NORTHEAST SNAPSHOT, APRIL 2006
New York City Retail Market
One of the biggest trends recently spreading through the New York City retail market is the arrival of big box retailers, as The Home Depot, Best Buy and Whole Foods are entering the market; all three of these stores have leased space within the last 3 years. Vacancy rates are considered low, although generally, New York City vacancy rates are difficult to establish, especially in the retail sector. Vacant and occupied stores are frequently in play, so to speak. Rental rates vary across the city, differing from neighborhood to neighborhood. For example, asking rents on Fifth and Madison avenues can be as high as $1,000 per square foot, whereas retail space on Broadway south of Canal Street still can fall in the $50-$70 per- square-foot range.
Manhattan always will remain an interest for retailers nationally and internationally, and while the demand ebbs and flows, it remains strong. The most significant development in the New York City retail market since 2001 is the growth of retail submarkets in the other four boroughs. Demand could be a result of people’s desire to stay closer to home after the destruction of the World Trade Center or simply a result of growth in population that has led to new retail construction; regardless, that demand has created the Atlantic Center, development of a new sports stadium, redevelopment plans for the Fulton Mall in downtown Brooklyn and the continual growth of Rego Park in Queens.
Development is flourishing in the Red Hook, Williamsburg and downtown areas of Brooklyn. In addition, there are plans to rejuvenate Flushing Meadow, and Queens Center is one of the most successful retail malls in the country. In Manhattan, the Time Warner Center influenced the construction of the new Zeckendorf project across the street at Broadway and 61st Street as well as the Empire Hotel. As a whole, there is development throughout New York City; other examples include Harlem, the Lower East Side and Long Island City, and the wave finally has spread to South Bronx as well.
In general, if a developer has rights to build mixed-use, it will build retail. Established developers and independent developers are equally active throughout New York City, and many of the new arrivals are groups financed from abroad. Included in that class are Boymelgreen Developers and Elad Group, the latter of which recently purchased the Plaza Hotel. Additionally, established companies and REITs such as Vornado Realty Trust have been active and aggressive, developing properties such as the Alexander’s site and investing in smaller, well-located retail sites in SoHo and on Columbus Avenue.
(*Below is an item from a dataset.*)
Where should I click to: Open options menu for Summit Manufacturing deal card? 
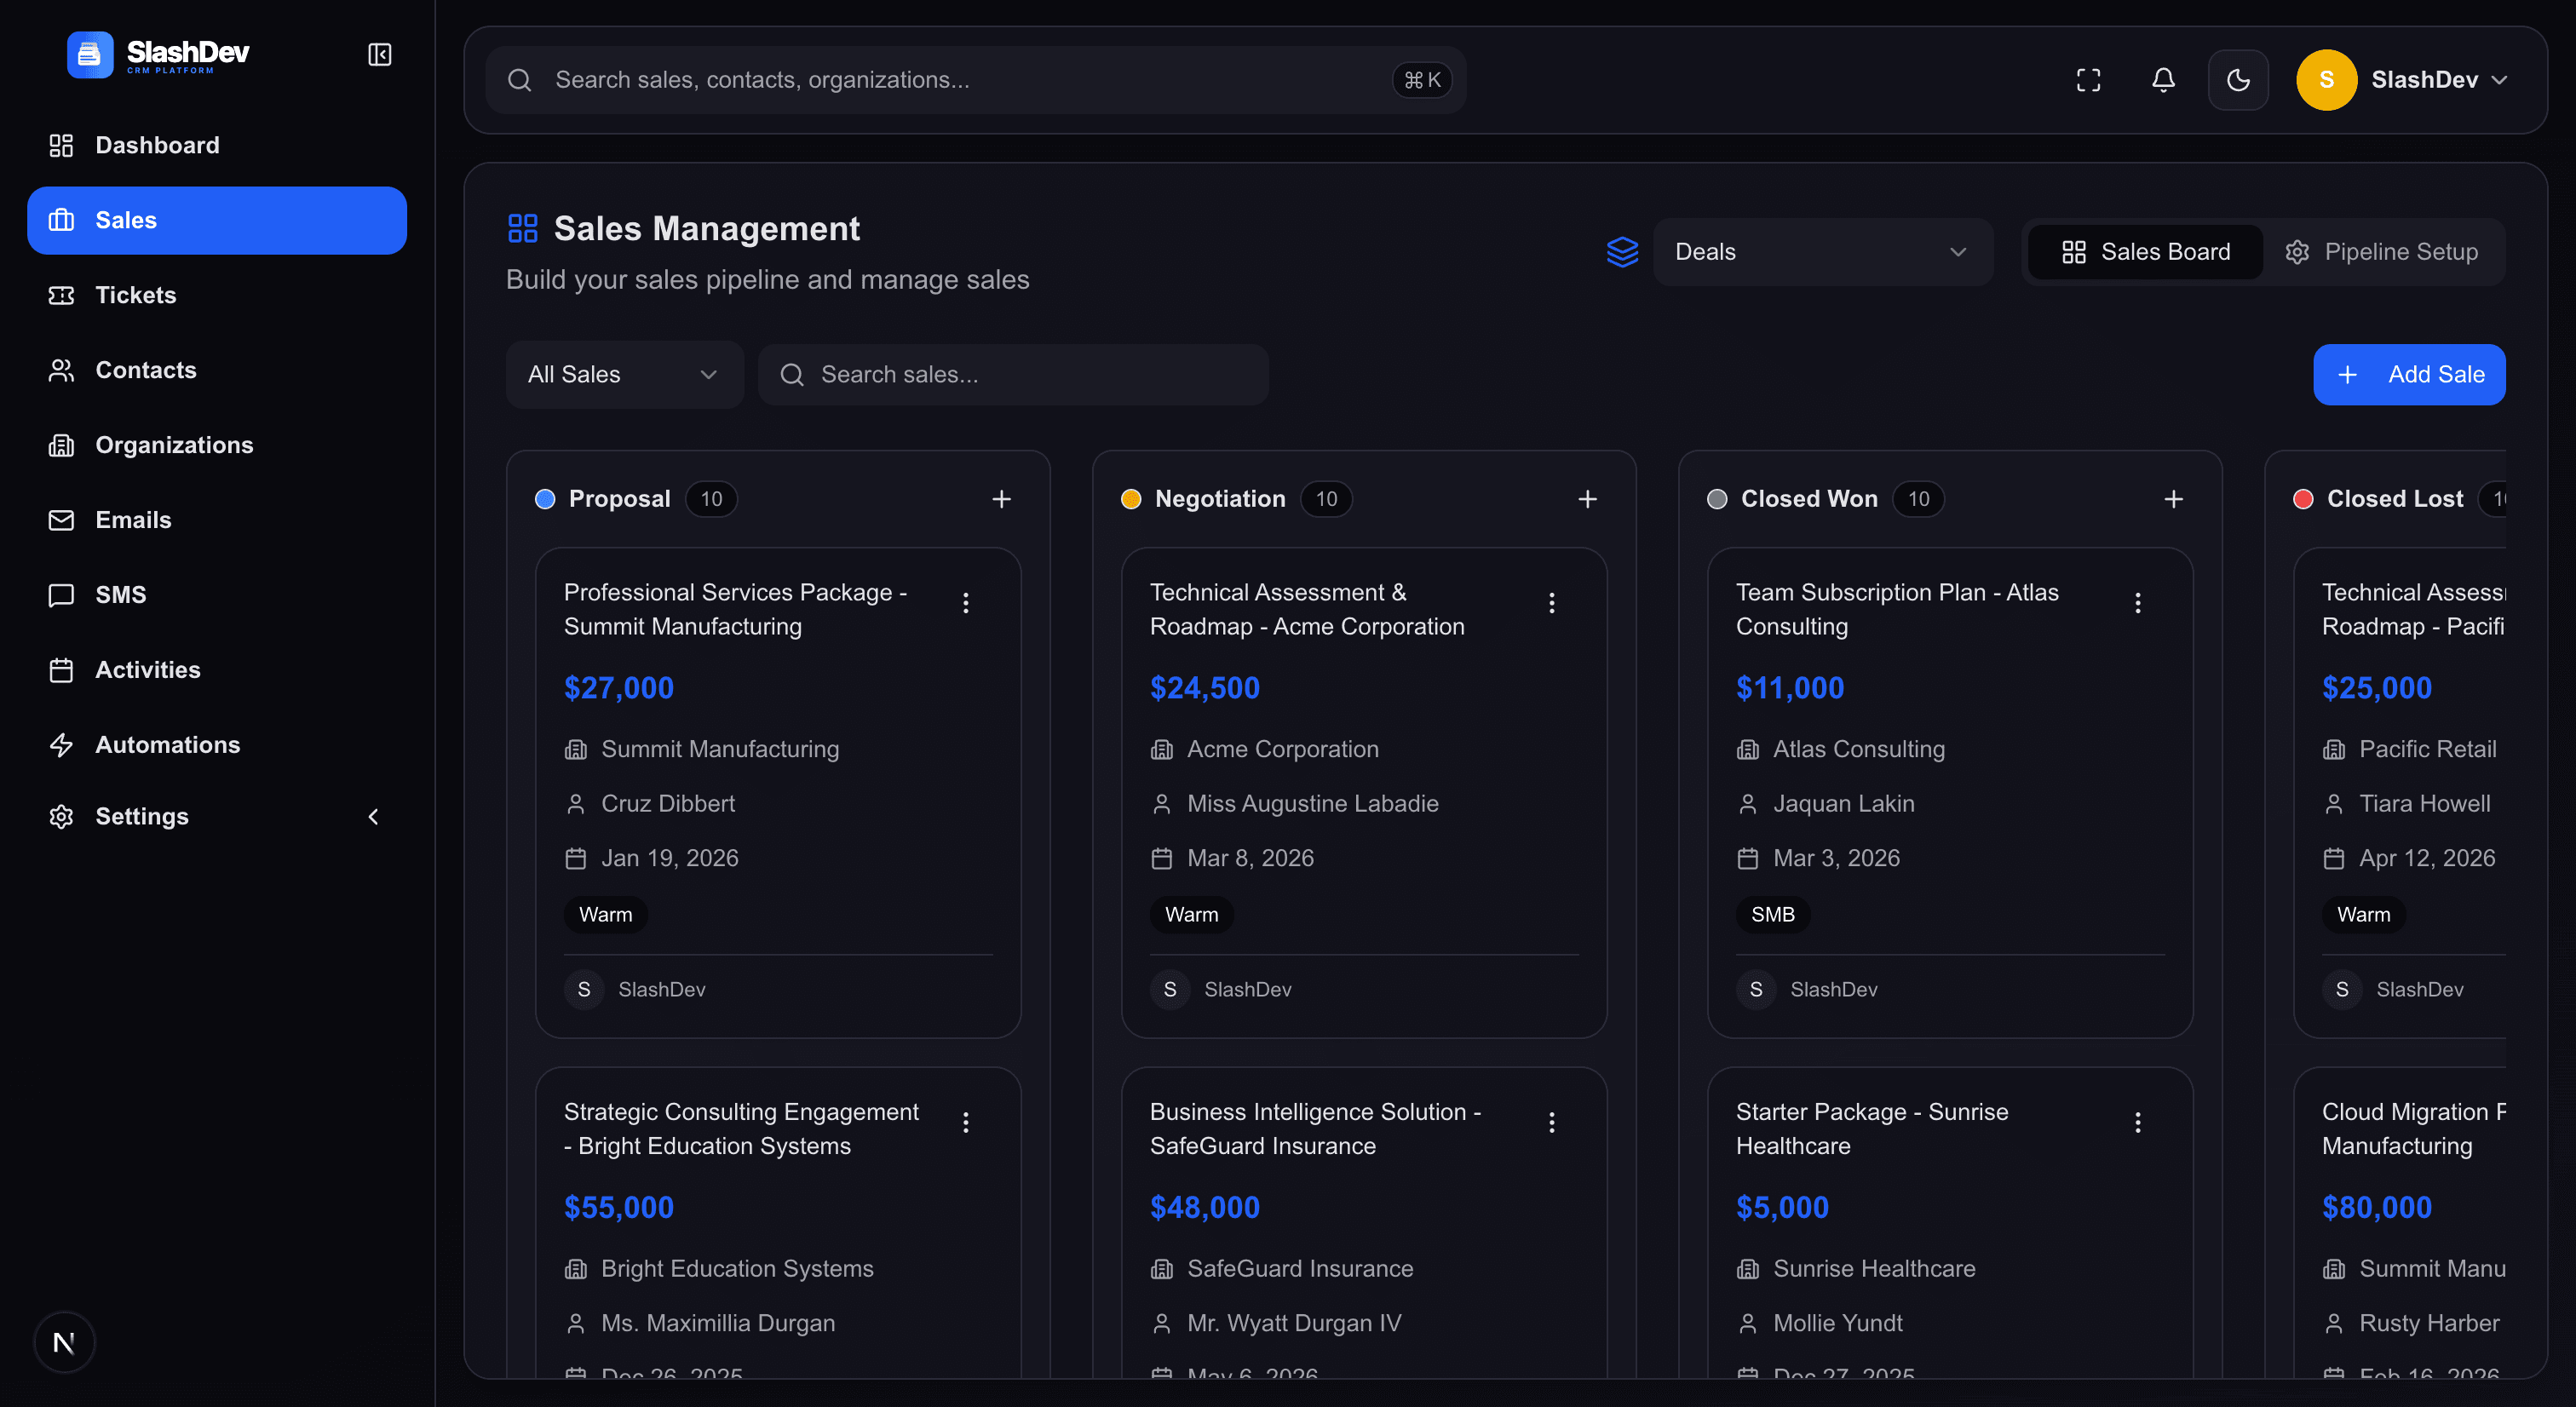point(965,603)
Aside from Whole Foods, The Home Depot and Best Buy, DSW, Graff Diamonds, Porsche and De Beers also have entered the New York City retail mix. Several of these companies have signed leases recently, including De Beers, which leased ±2,500 square feet, and Porsche, which inked a deal for $1,200 per square foot at 620 Madison Avenue in the GM building. Further, The Home Depot and Best Buy both leased spaces of approximately 35,000 square feet located on West 23rd Street between Fifth and Sixth avenues for between $45 and $55 per square foot.
Looking toward the future, lower Broadway and Wall Street in Manhattan are showing growth potential and have affordable rents. With planned residential projects that began 2 or 3 years ago nearing completion, the neighborhoods are changing rapidly, and the demand for housing continues to be strong. When the new residential developments are occupied, demand for retail and services will soar.
— Christine Emery is senior managing director at The Lansco Corporation/ CORFAC International in New York City.